I am scheduled to have what is called a portacath inserted next Thursday.  It’s a quick outpatient procedure under managed sedation and should greatly improve the quality of my treatment experiences.  The port will be placed in my upper chest area under the skin and a small tube will be placed inside a vein that takes blood directly to my heart.  Whenever I go for treatment or have to have blood drawn, they can access the port instead of sticking me fourteen million times.  :)

The port will look something like this, but will be under the skin so it won’t be too noticeable other than the bump where it is located.

Source: BARD Access Systems

You may wonder why we didn’t do this sooner?  First, we didn’t realize my veins would react the way they have and thought I could make it through six rounds without much trouble.  I’ve always had great veins with no difficulty in accessing them, but chemo can make a chicken out of even the best veins, huh?  :)  Second, we didn’t know maintenance chemo was a possibility until two weeks ago, so once that became a reality combined with the difficulty we had this week accessing my veins, a port seemed like a good option.

I guess that’s enough of a lesson in portacaths for you today.  :)
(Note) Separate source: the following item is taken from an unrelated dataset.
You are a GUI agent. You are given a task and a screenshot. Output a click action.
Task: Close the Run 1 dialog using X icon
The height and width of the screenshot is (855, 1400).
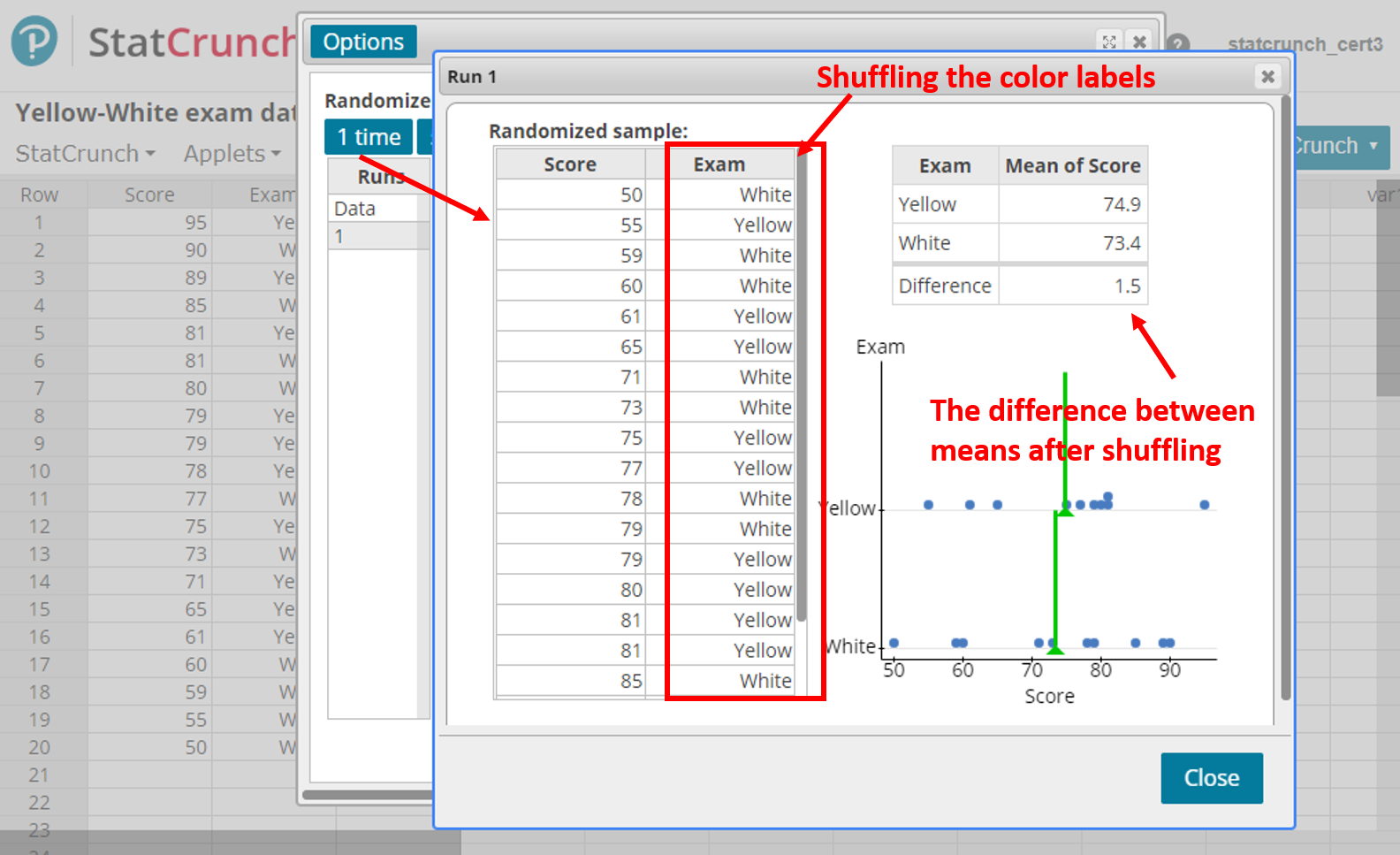1267,77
At noon today, I am going to get an injection of Neulasta to prompt my bone marrow to generate more white cells to help me fight infection.  I thought I was getting Neupogen, but today they confirmed it is actually Neulasta.  Very similar drugs, just with Neulasta I think only one injection is needed versus multiple injections with Neupogen.

Now, it’s time to turn my attention to Christmas.  Can you believe Christmas is only two weeks away??  Wow.  I’ve got to get busy addressing some Christmas cards!  Oh, yeah, and buying a few presents, too.  Christmas waits for no one – not even cancer patients!  ha ha!  :)

I hope you all have a great weekend and stay warm.

♥ Rachel


3 Responses to “No. 5 is in the History Books”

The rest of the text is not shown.